Return the lines of the data below, from the one containing "Screen dimensions: 1024x576" through the very last, exactly and with both ends included; no pictures.

**Extracted entries:**
───
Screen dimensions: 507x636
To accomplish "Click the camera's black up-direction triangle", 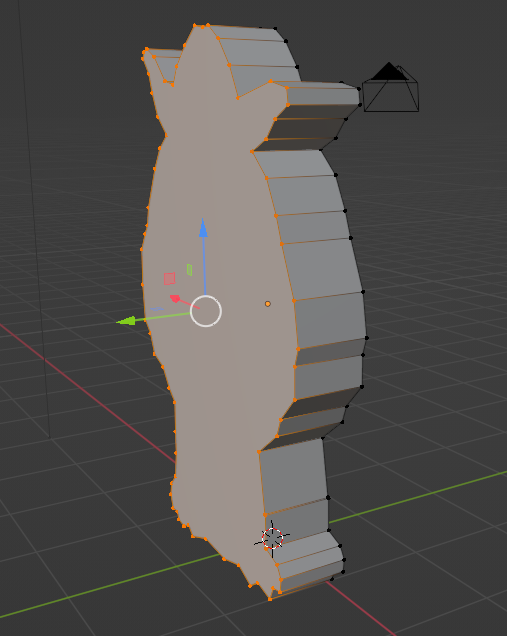I will 389,71.
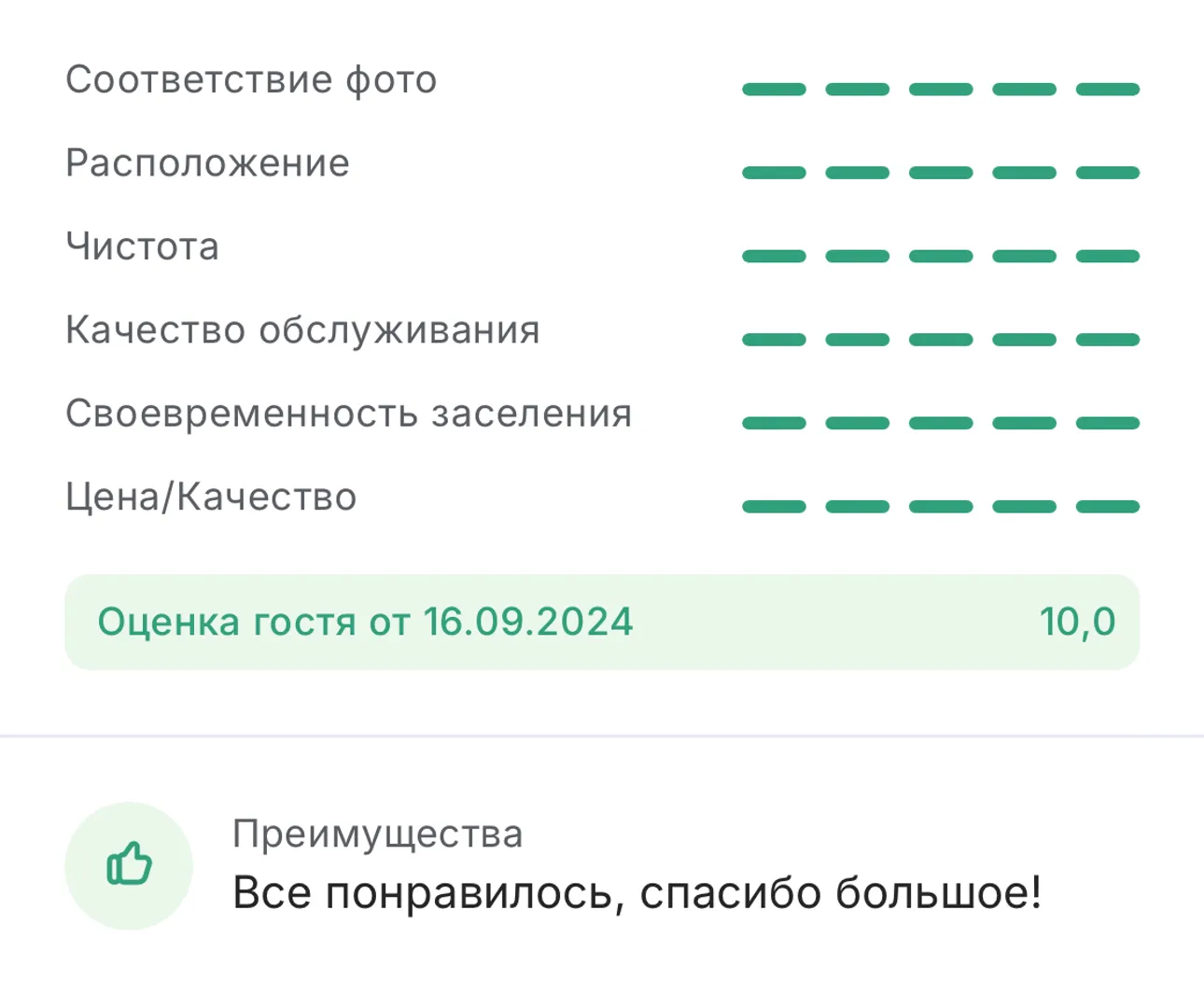Screen dimensions: 1204x1008
Task: Click the Соответствие фото rating bar
Action: point(941,90)
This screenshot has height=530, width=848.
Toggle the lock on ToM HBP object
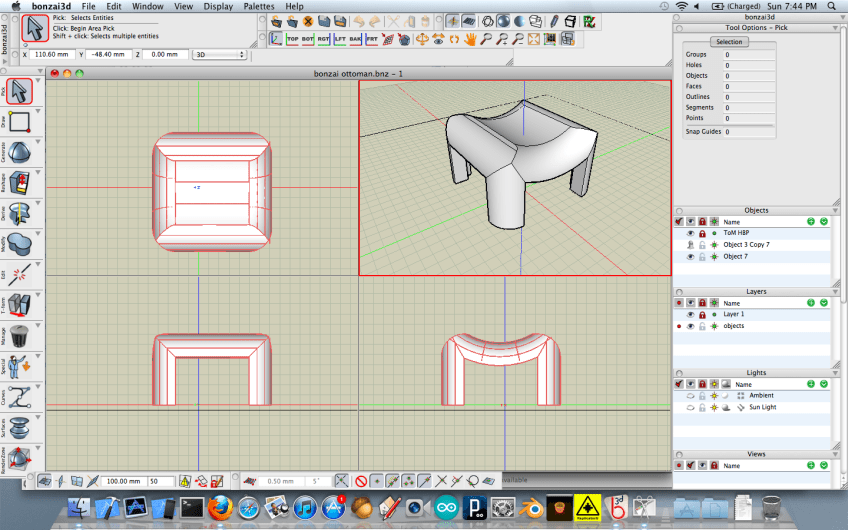702,232
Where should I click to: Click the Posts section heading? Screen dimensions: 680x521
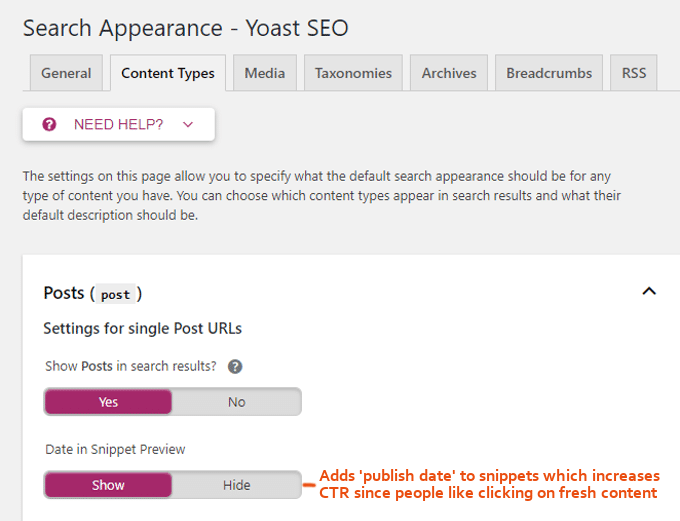tap(64, 293)
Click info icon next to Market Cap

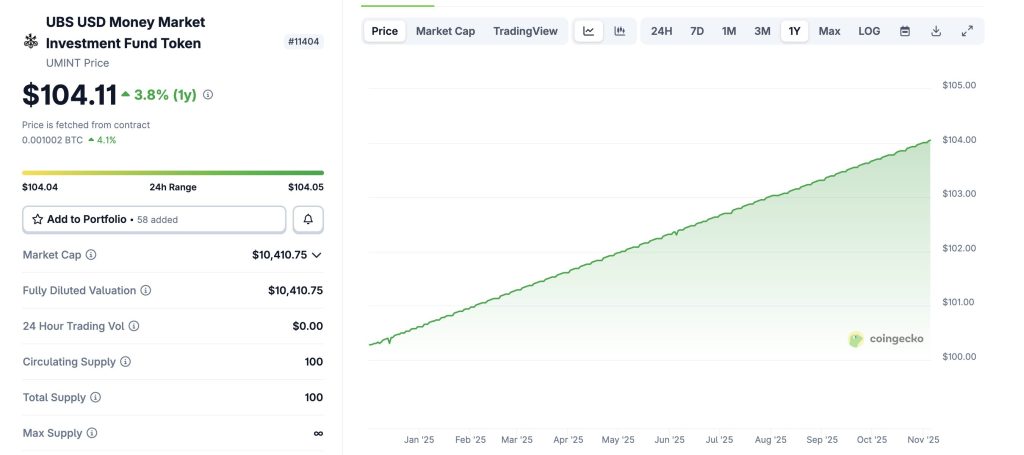[91, 255]

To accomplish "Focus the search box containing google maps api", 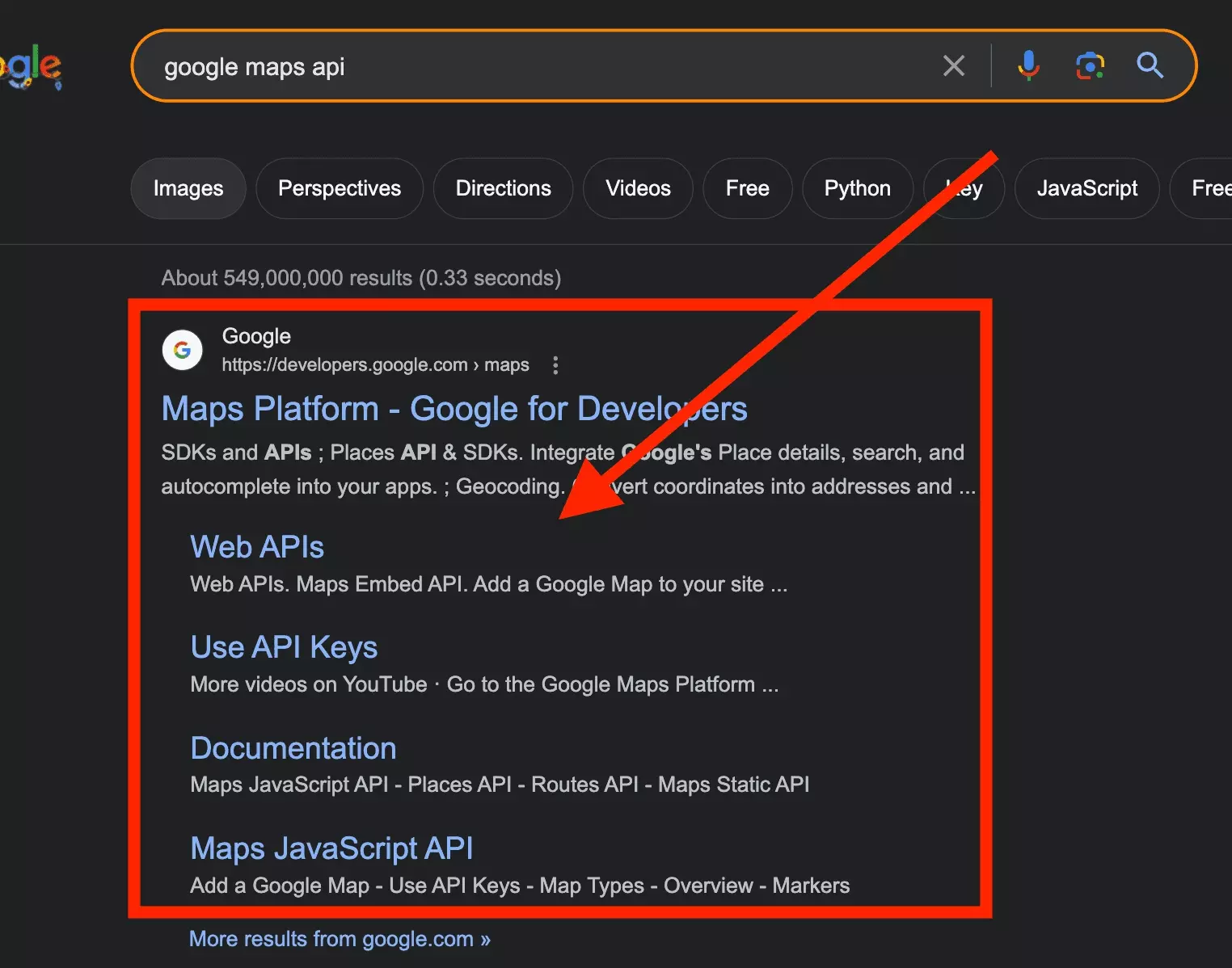I will coord(534,66).
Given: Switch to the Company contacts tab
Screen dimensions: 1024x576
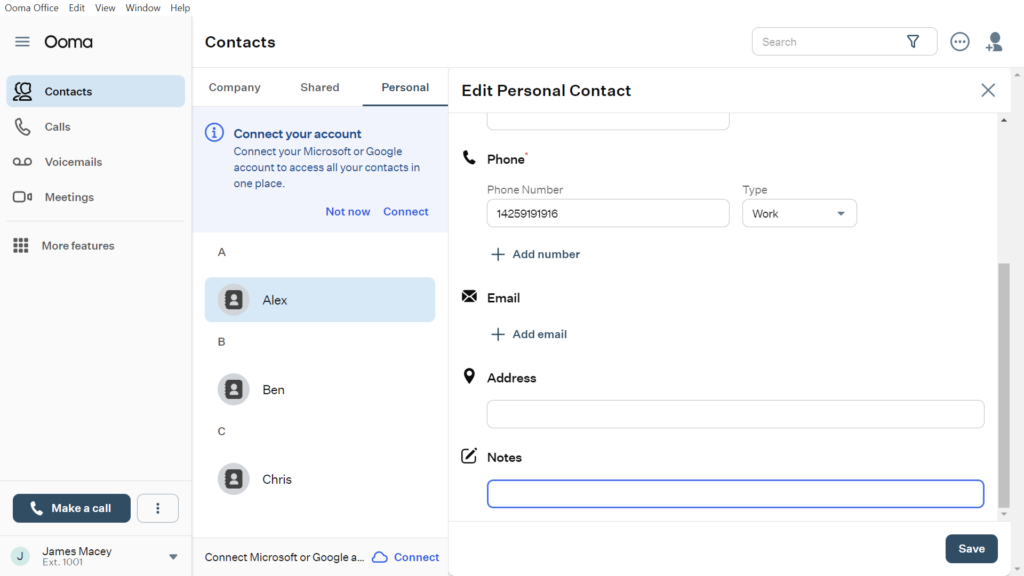Looking at the screenshot, I should click(234, 87).
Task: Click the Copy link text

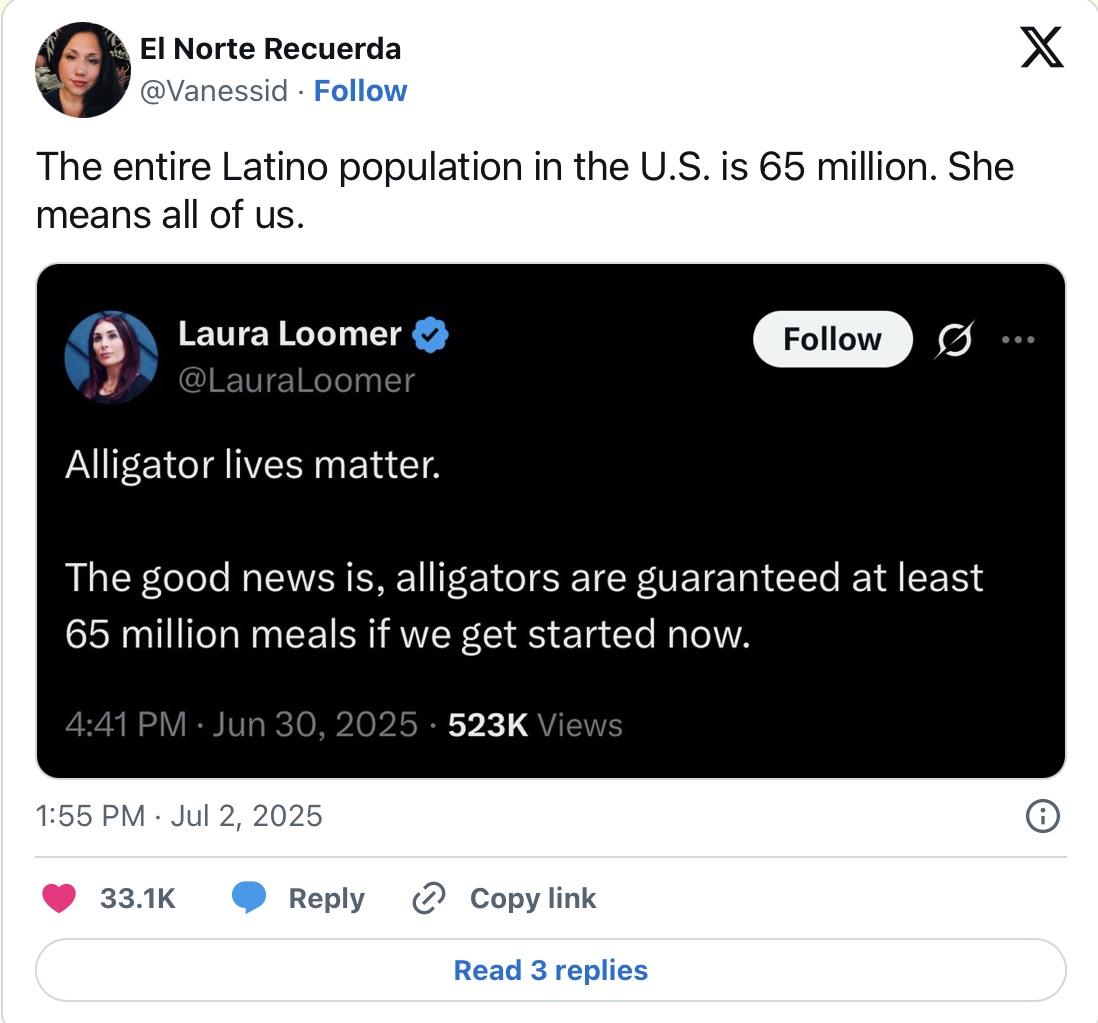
───
**Answer section:**
Screen dimensions: 1024x576
Looking at the screenshot, I should click(234, 87).
Task: Click the Copy link text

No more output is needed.